# TASK TO COMPLETE
Copy the data below word for word, leaving out the pictures.

# RECORDS TO PROCESS
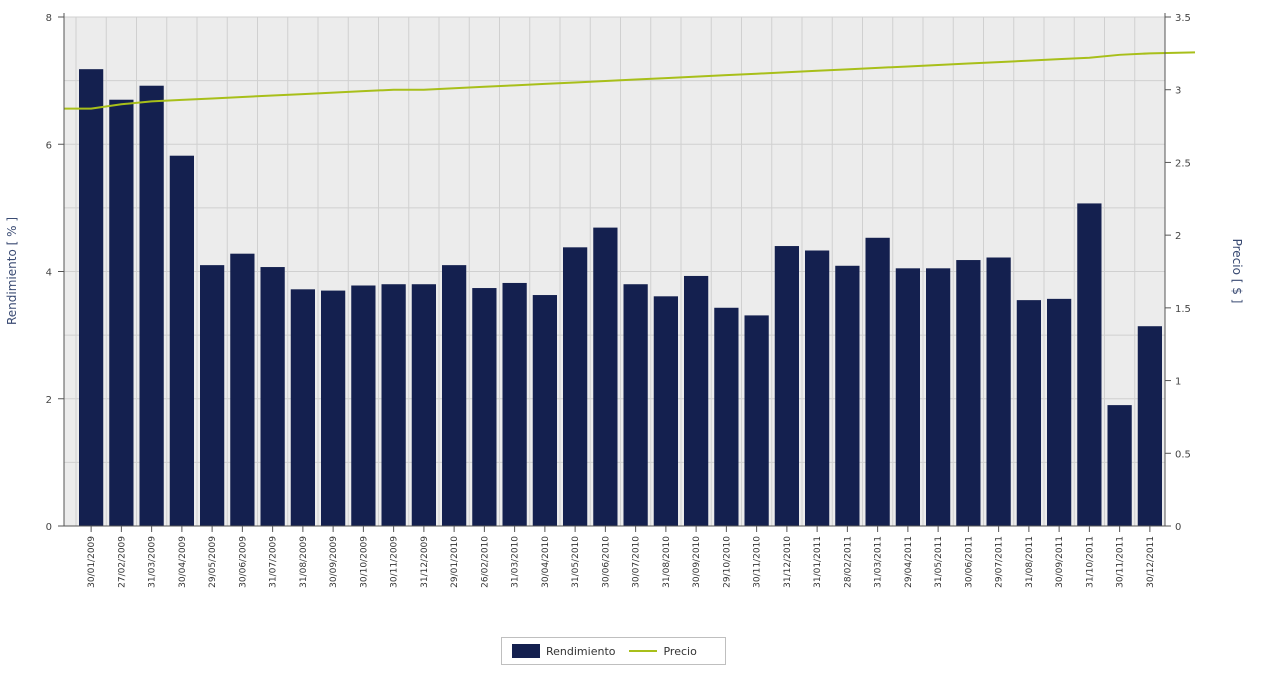 The height and width of the screenshot is (674, 1262). Describe the element at coordinates (909, 562) in the screenshot. I see `x-tick-label: 29/04/2011` at that location.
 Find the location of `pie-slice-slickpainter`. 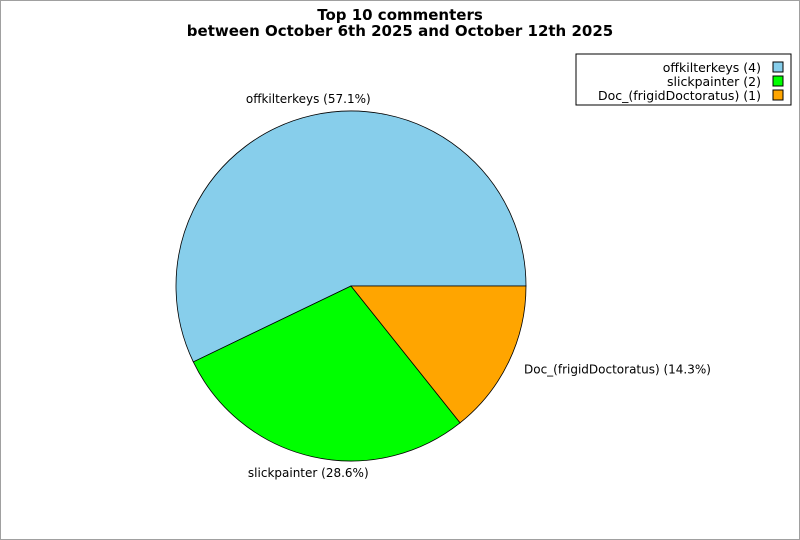

pie-slice-slickpainter is located at coordinates (326, 374).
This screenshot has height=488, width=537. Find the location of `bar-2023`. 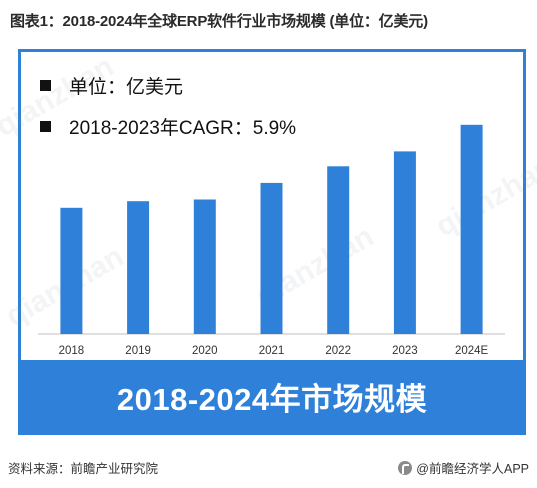

bar-2023 is located at coordinates (404, 242).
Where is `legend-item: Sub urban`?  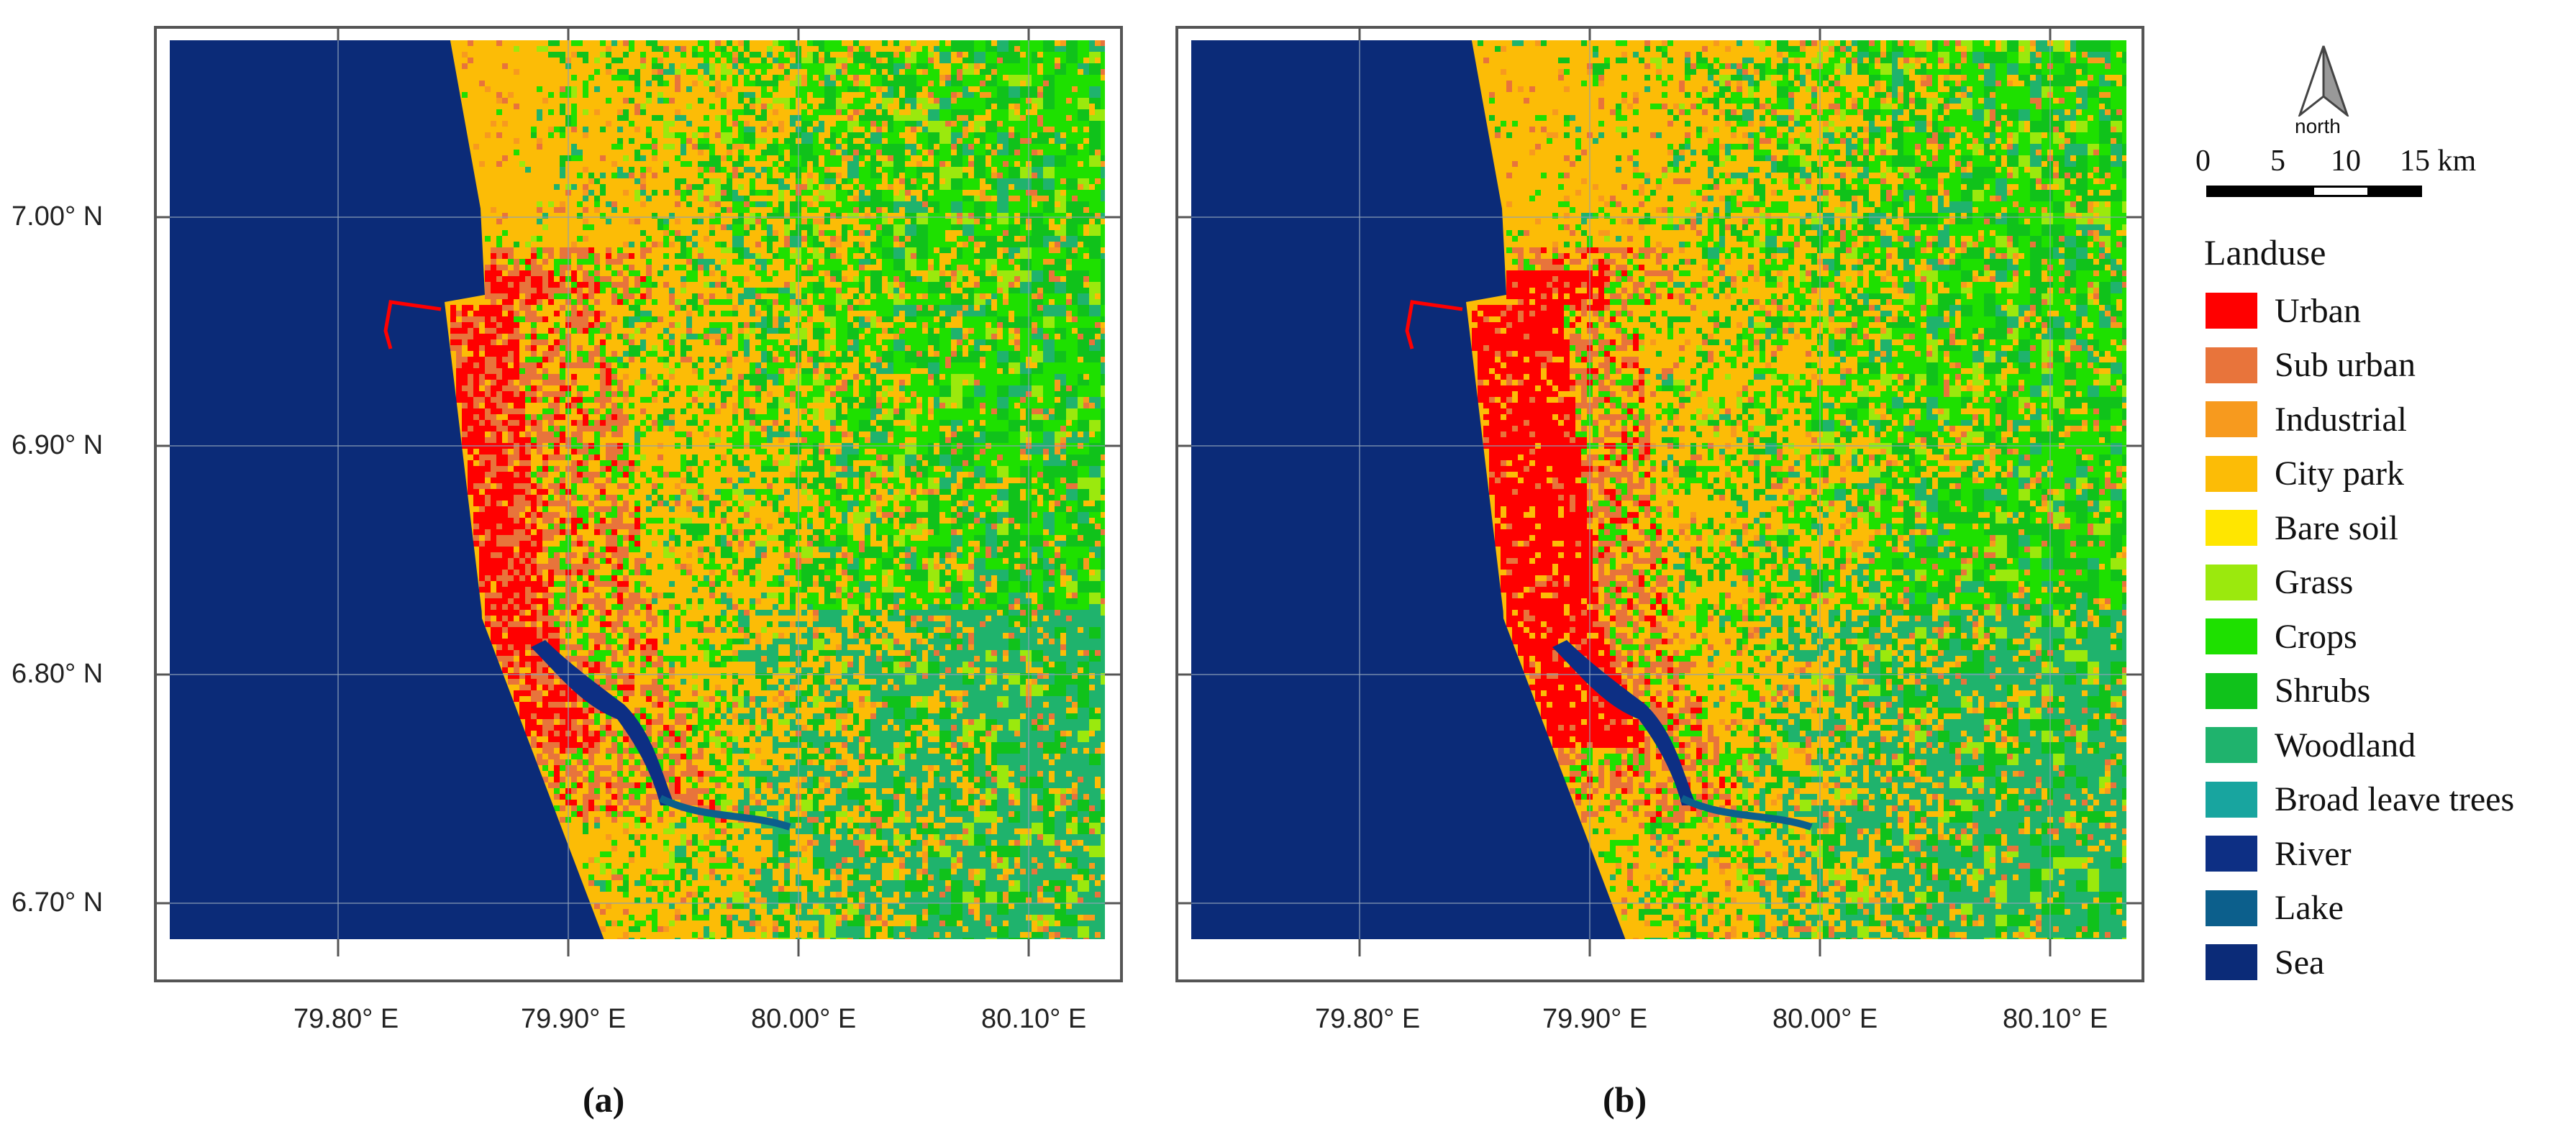
legend-item: Sub urban is located at coordinates (2311, 365).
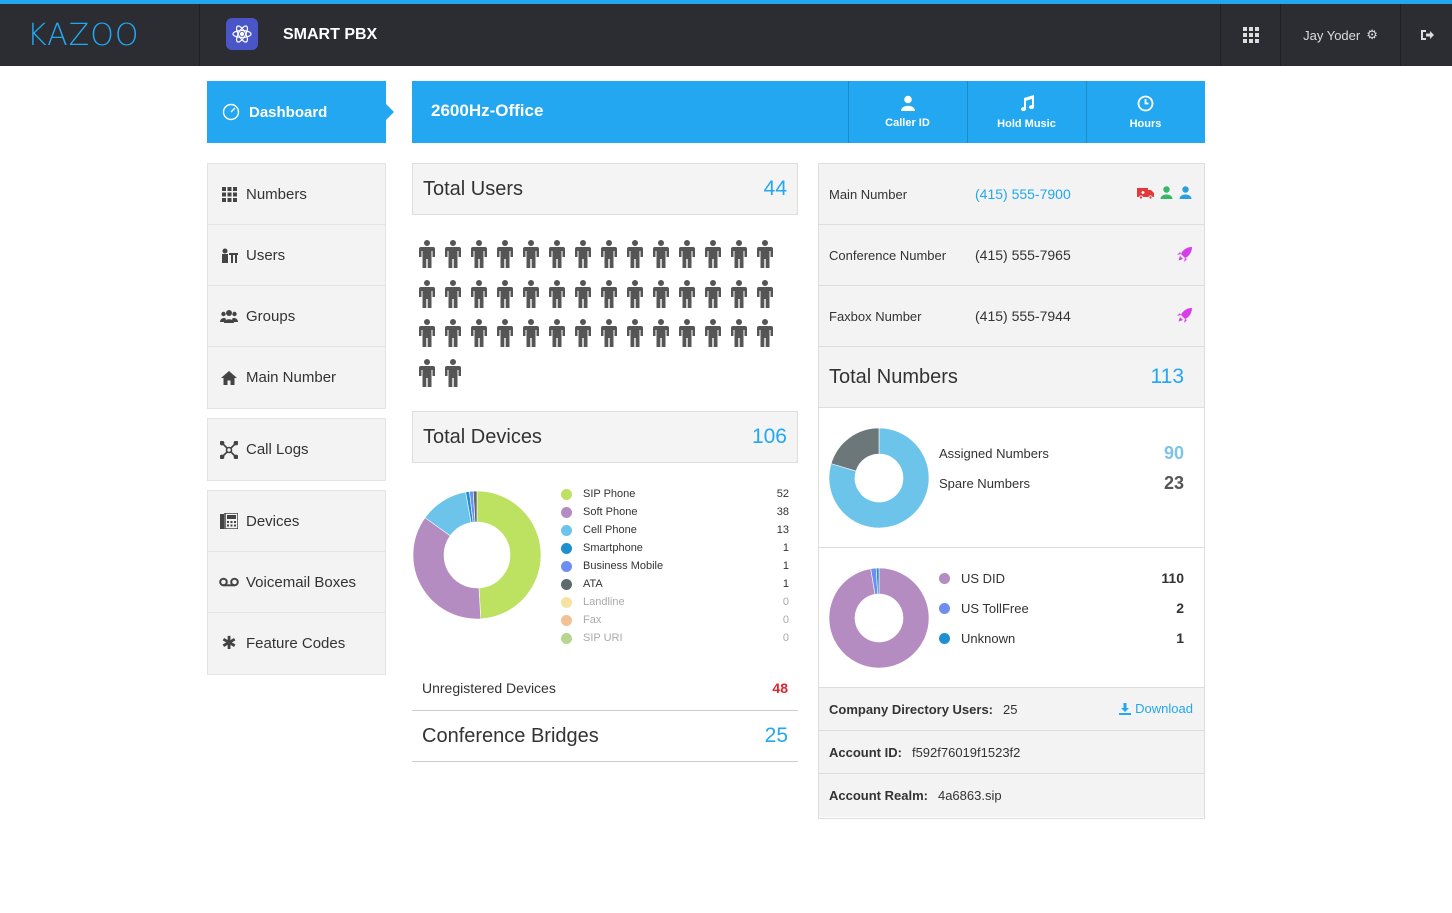 The image size is (1452, 913). What do you see at coordinates (1062, 608) in the screenshot?
I see `number-type-row: US TollFree 2` at bounding box center [1062, 608].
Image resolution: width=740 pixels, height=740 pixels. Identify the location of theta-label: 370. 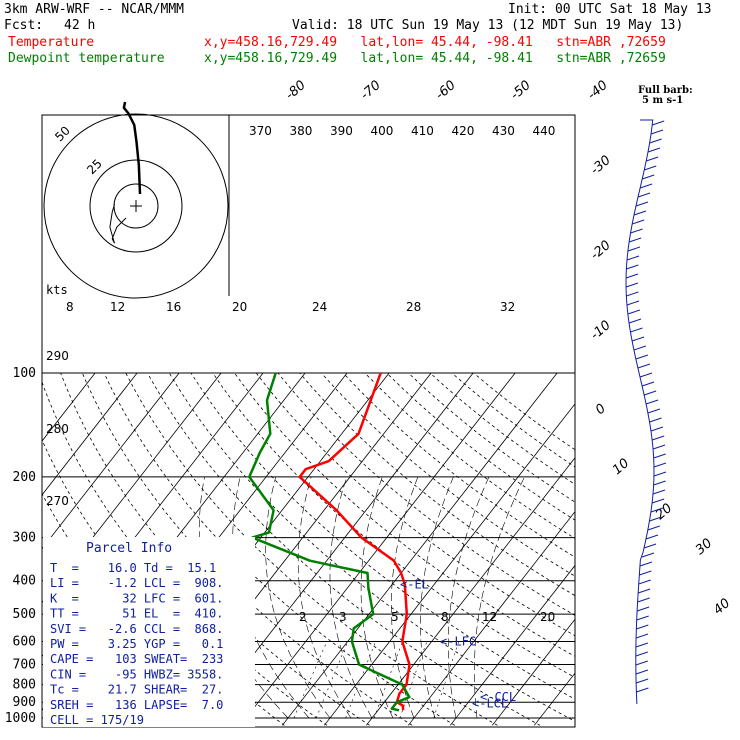
(260, 131).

# RESPONSE TO THIS TASK
 The height and width of the screenshot is (674, 1262). Describe the element at coordinates (909, 562) in the screenshot. I see `x-tick-label: 29/04/2011` at that location.
 Find the location of `pie-slice-slickpainter`. 

pie-slice-slickpainter is located at coordinates (326, 374).
This screenshot has height=488, width=537. Find the location of `bar-2023`. 

bar-2023 is located at coordinates (404, 242).
Where is `legend-item: Sub urban`?  
legend-item: Sub urban is located at coordinates (2311, 365).
 The image size is (1452, 913). What do you see at coordinates (1062, 608) in the screenshot?
I see `number-type-row: US TollFree 2` at bounding box center [1062, 608].
Image resolution: width=740 pixels, height=740 pixels. Identify the location of theta-label: 370. 
(260, 131).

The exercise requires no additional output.